7.2. Comparison with Conventional Ensemble Classifiers

If the base classifier is compared to a decision-maker, the ensemble learning approach is equivalent to multiple decision-makers making a common decision. The ensemble learning algorithm is a popular algorithm in data mining technology. Since its birth, many conventional and classical algorithms have been used, such as CART, C4.5 [40], random forest (RF) [41], and so on. In Section 6.3, we discussed the classification accuracy of training samples with different proportions under different base classifiers. Similarly, Figure 14 compares the performance differences between the three conventional ensemble classifiers (CART, C4.5 and RF) and the HV method. In addition, the CART, C4.5 and RF methods were implemented using the algorithm provided by the Weka machine learning toolbox, and their parameters were all set by default in the toolbox. For example, the minimum number of samples for each leaf node of the C4.5 and CART algorithms was 2; the pruning ratio of C4.5 was set to 25%, and the number of trees in the random forest was 300.

When the number of training samples is sufficient (the proportion is greater than 30%), the CA of different ensemble classifiers is almost the same. However, when the proportion of training samples decreases rapidly, the CA of the above three types of traditional ensemble classifiers also decreases sharply. The CART, C4.5 and RF algorithms still cannot escape the fact that a large number of training samples are needed.

7.3. Comparison with Previous Works

In order to illustrate the potential application of the proposed method in bearing fault identification, Table 5 presents a comparative study of present work and recently published literature using different methods. The comparative study items include feature extraction, feature selection methods, classifier type, number of fault type, construction strategy of training data set and final average classification accuracy (CA).

The present study selected some of the literature that randomly selected data sets to construct training and test datasets for comparative study. It can be seen that the fault diagnosis method proposed in this paper has a higher accuracy of fault identification, which can be well applied to the fault diagnosis of bearings and meet the actual needs.

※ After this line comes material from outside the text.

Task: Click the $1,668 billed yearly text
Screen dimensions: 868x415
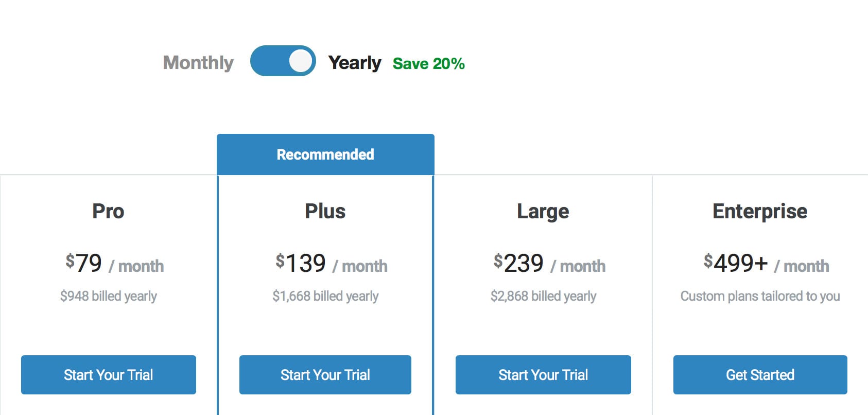Action: pos(325,296)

7.4. Limitations and Future Work

The work presented in this paper describes a rolling bearing fault detection and fault recognition method, and used real rolling element bearing fault data provided by the University of Cincinnati to verify its effectiveness. The results show that the proposed fault diagnosis method is in the same grade as recently published articles in terms of classification accuracy. In addition, compared to the traditional ensemble classifiers, the proposed method can also maintain a high classification recognition rate when there are few training samples. However, the proposed method still has limitations in several aspects. On the one hand, high-quality data sources are necessary. The type of data determines the selection and performance of the SVM kernel functions. On the other hand, the base classifier in the proposed method only uses normal data sets under the same situation and different fault data sets for training. In reality, external factors such as working conditions and materials can influence the vibrations of normal operation. In other words, the vibration signals of normal bearings are varied, and only one case is considered in the study. More importantly, the present study only discusses the fault conditions at a constant angular velocity of the bearing, and more complex variable angular velocity conditions and even the fault types of the different damage degrees still need to be further verified. Theoretically, the proposed method can arbitrarily increase the number of base classifiers to face different faults under more conditions. The SVM-based classifier itself can distinguish between normal samples and fault samples. It is possible to establish fault classifiers with different degrees of damage at a variable angular velocity, and then combine the CSM to quantify the similarity to achieve an extension of more complex situations.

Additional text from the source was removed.